**Task prompt**: Could you reproduce the data word for word, starting with the line that contains "Where should I" and running through the end of the data, leaving out the pictures?

**Dataset content**:
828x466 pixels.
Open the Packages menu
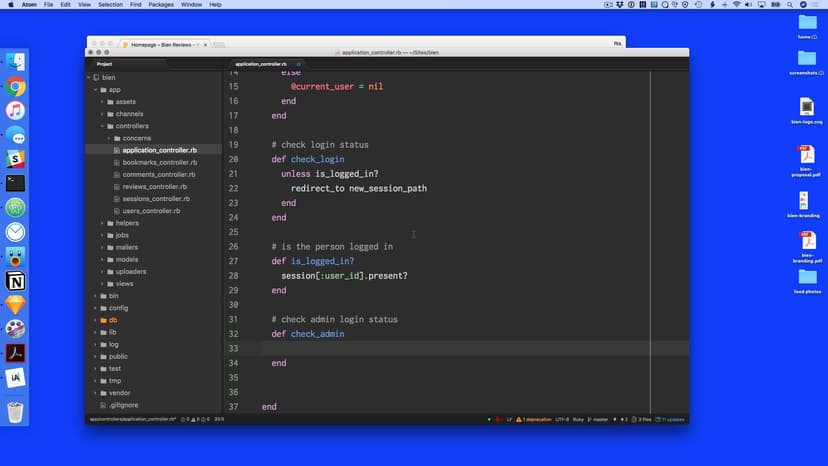pos(161,5)
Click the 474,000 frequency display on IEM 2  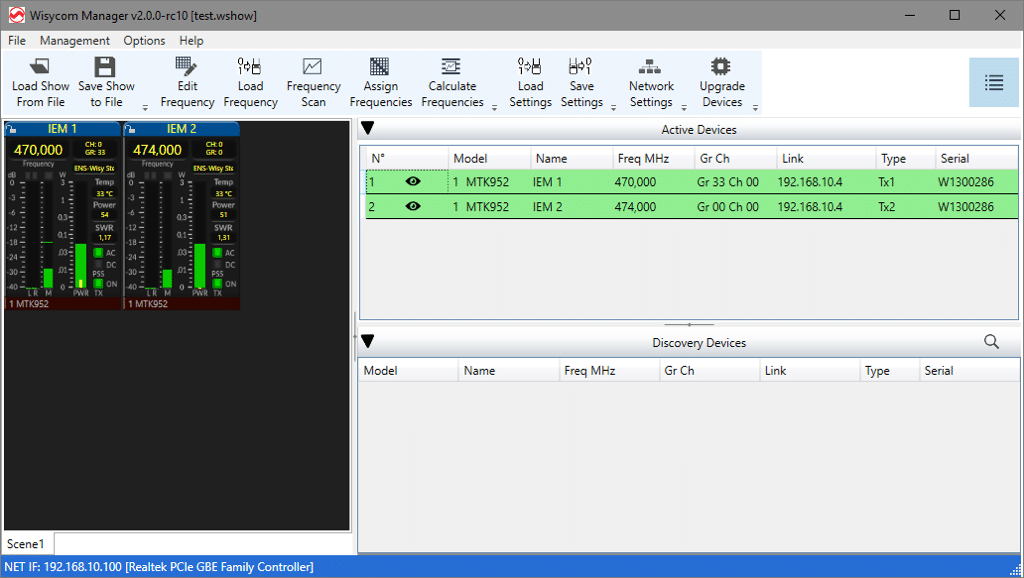click(x=157, y=150)
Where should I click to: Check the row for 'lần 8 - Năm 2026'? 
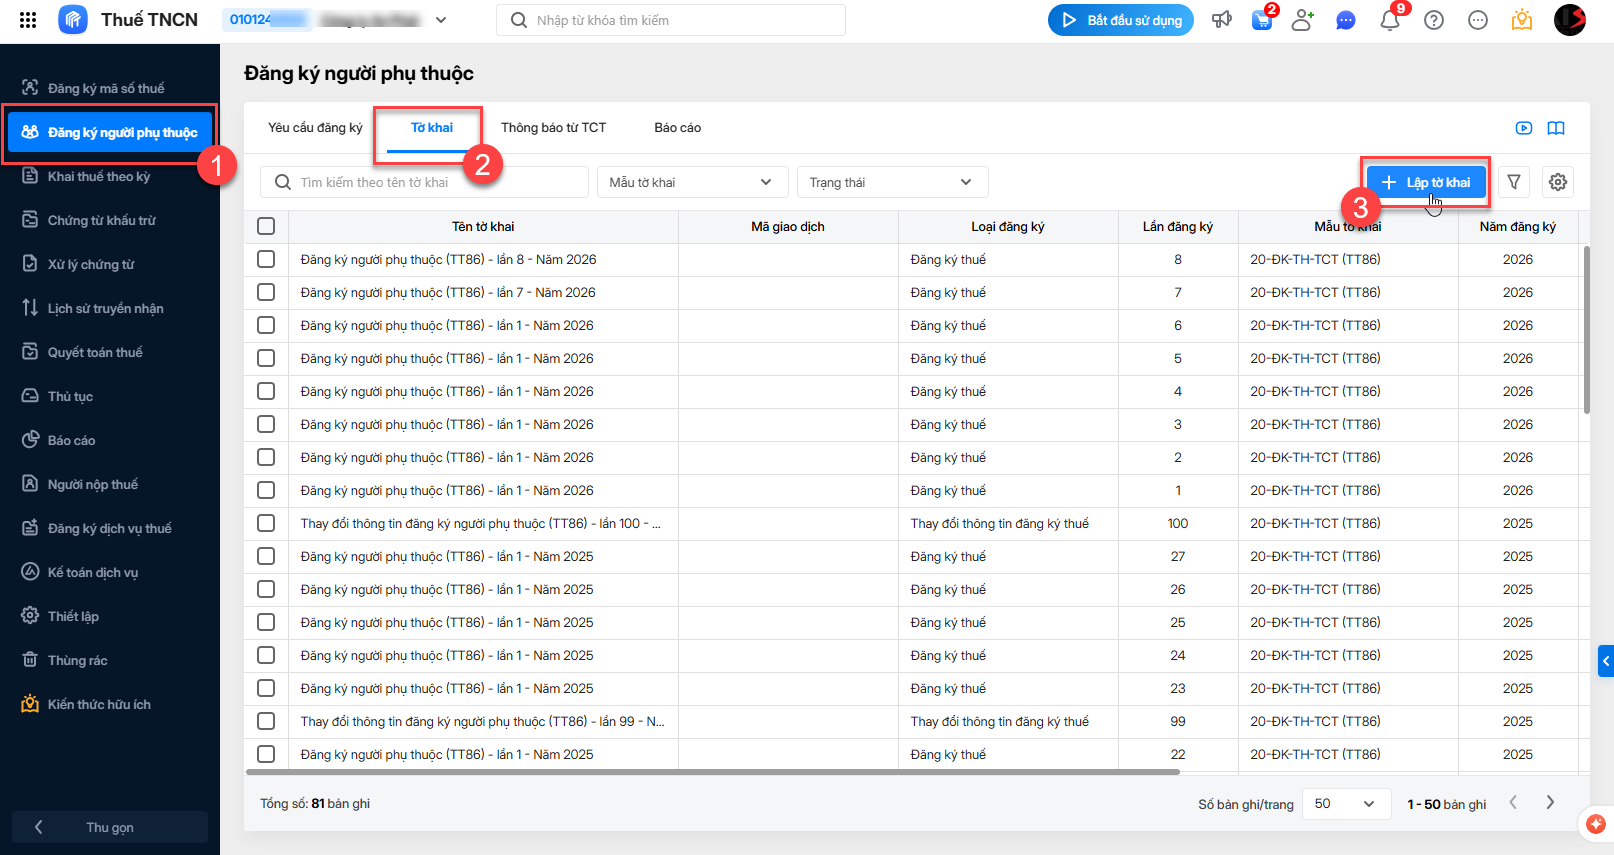pyautogui.click(x=266, y=259)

**Answer to this exercise**:
Where should I click to: Check the row for 'lần 8 - Năm 2026'? 
pyautogui.click(x=266, y=259)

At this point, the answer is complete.